The discharge day management services are billed for the services provided to the patient at discharge. You use 99238 for a service of 30 minutes or less and 99239 for services of 31 minutes or more. The pay difference between the services is approximately $35, depending upon where you’re located.

Discharge services run the gamut from the exam provided to the patient that day, furnishing of discharge instructions, arrangement of follow-up care after the hospitalization, writing prescriptions, etc. The service technically does not need to always be billed on the actual date of discharge, but can be billed only once during the hospitalization.

When the same provider admits the patient to the skilled nursing facility or nursing facility, the physician may bill the appropriate admission code from the 99304-99306 range.

Of the admit codes,99304 requires a detailed or comprehensive history and exam and medical decision making of straightforward or low complexity; 99305 requires a comprehensive history and exam and medical decision making of moderate complexity; 99306 requires a comprehensive history and exam and medical decision making of high complexity.

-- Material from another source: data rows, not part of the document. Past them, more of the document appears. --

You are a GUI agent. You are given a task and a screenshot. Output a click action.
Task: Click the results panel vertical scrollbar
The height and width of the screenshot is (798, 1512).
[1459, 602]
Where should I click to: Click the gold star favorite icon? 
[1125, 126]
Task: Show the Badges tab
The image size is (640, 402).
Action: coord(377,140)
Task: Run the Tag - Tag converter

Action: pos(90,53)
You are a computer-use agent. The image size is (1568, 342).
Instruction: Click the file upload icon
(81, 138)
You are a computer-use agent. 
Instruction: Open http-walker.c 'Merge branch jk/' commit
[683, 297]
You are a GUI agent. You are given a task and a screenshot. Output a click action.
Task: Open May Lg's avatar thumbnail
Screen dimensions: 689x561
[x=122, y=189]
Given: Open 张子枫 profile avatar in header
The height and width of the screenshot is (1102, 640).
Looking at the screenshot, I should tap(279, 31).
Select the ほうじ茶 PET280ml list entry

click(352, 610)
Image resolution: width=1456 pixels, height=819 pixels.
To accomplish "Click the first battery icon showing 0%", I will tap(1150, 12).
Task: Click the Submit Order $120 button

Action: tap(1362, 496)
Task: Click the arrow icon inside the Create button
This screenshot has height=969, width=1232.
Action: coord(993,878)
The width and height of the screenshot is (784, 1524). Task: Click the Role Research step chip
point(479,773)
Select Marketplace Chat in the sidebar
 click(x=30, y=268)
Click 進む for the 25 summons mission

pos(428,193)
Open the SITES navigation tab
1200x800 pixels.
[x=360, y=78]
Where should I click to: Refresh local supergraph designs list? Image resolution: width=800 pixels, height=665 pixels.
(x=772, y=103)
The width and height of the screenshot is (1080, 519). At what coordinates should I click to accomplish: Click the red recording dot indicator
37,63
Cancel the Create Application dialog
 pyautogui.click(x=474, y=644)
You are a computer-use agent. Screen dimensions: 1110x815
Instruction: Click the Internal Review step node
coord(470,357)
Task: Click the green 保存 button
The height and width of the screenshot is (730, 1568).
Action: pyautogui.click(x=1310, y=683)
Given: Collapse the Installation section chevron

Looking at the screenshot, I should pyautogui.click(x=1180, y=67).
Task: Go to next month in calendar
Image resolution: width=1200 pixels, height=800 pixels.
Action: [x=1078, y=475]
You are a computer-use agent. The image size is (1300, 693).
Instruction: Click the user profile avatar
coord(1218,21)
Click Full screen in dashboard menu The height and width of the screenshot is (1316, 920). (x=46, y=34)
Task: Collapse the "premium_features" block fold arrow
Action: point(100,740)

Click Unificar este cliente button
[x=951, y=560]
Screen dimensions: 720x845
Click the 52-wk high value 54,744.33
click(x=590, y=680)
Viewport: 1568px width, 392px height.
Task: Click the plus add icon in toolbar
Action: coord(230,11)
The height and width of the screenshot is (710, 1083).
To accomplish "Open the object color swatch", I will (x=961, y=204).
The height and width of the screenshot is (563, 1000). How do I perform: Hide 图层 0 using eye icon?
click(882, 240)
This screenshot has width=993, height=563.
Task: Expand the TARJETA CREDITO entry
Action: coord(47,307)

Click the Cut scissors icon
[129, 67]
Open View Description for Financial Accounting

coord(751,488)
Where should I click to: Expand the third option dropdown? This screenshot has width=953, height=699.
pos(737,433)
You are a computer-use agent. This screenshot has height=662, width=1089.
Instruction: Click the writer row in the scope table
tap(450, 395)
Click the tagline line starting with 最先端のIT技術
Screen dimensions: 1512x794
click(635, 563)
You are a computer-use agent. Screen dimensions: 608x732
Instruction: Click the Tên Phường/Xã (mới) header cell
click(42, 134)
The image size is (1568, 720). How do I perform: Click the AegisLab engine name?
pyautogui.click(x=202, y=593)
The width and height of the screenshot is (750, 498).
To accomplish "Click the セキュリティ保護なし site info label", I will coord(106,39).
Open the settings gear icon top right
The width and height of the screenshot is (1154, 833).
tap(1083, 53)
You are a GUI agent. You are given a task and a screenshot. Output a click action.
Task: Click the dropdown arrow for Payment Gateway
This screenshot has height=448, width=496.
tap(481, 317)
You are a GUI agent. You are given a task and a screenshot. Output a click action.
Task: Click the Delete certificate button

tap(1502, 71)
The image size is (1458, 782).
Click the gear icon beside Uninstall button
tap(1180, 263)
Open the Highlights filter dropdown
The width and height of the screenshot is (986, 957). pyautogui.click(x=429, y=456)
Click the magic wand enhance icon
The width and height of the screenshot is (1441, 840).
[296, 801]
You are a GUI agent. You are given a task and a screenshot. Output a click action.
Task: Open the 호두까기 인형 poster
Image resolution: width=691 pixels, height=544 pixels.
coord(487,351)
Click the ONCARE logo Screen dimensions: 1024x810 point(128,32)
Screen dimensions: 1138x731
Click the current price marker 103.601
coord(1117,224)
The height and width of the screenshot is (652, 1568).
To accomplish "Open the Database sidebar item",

The exception: A surgeon cannot bill for an admission to a nursing facility when the reason for the admission is directly related to the surgery that has a global period. In that case, the nursing facility admit and any subsequent nursing facility services are including in the global payment for the surgery, according to CMS.

The exception to the exception: When the surgeon refers the patient to a nursing facility for a reason that is not related to the surgery, the surgeon may bill the nursing facility admit along with modifier 24 for unrelated E/M services during a global period.

One last reminder: When the patient is admitted to and discharged from inpatient status on the same date of service, don’t bill 99238-99239. Instead, bill the appropriate code from the 99234-99236 series.

These policies are detailed in Medicare’s Internet Only Manual, Pub. 100-04, Chapter 12, Section 30.6.9.2.